He would only just be able to point a finger in his face. And what would a man like Vex do if someone
accused him of stealing? Papa had said he was one of the richest men in the city, and it would be his word against that of a child.

Malik took a step back and turned round toward the washing. Accusing Vex wouldn’t get the diamond back. It wouldn’t find Mama or get Papa on the ship. He was sure about that. Vex would probably just laugh at him. Yes, that was how it would be. Malik would be brushed aside and Vex would get away with it. He had already gotten away with it and there was nothing Malik could do except stay out of his way and hope that Vex didn’t see him and cause trouble.
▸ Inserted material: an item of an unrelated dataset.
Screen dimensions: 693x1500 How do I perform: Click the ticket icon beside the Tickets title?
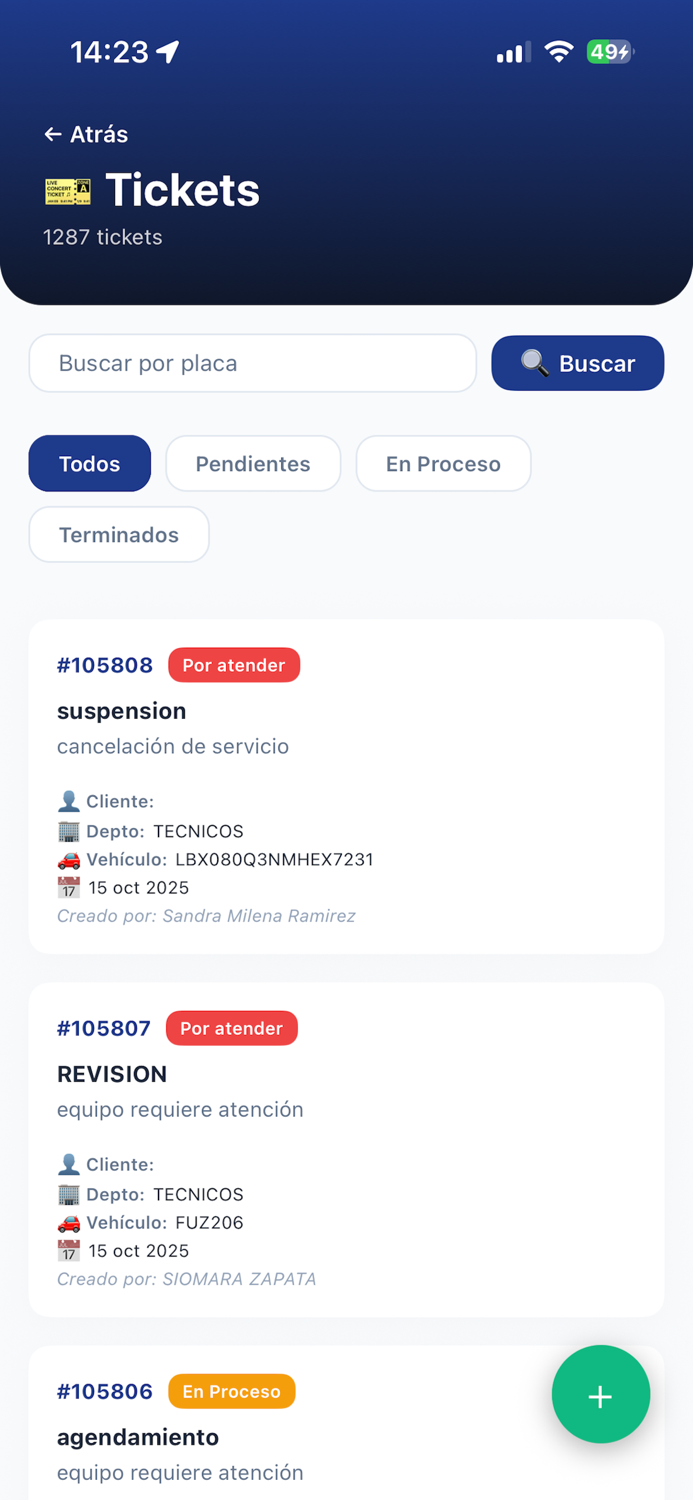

He shifted the rucksack on his shoulder and walked away. The boy ran past him and saw Booty in his arms, and Malik heard him shout, ‘Cat!’, but Malik didn’t even glance back and when he reached the steps to the hold, no one had followed him.

He descended down into the gloom. A queue of women stood outside the bathroom, clutching dirty laundry to their chests. In the family rooms, parents had pulled their beds together and hung up shawls to screen themselves from the sight of others. Malik caught glimpses of them keeping their luggage and their children close.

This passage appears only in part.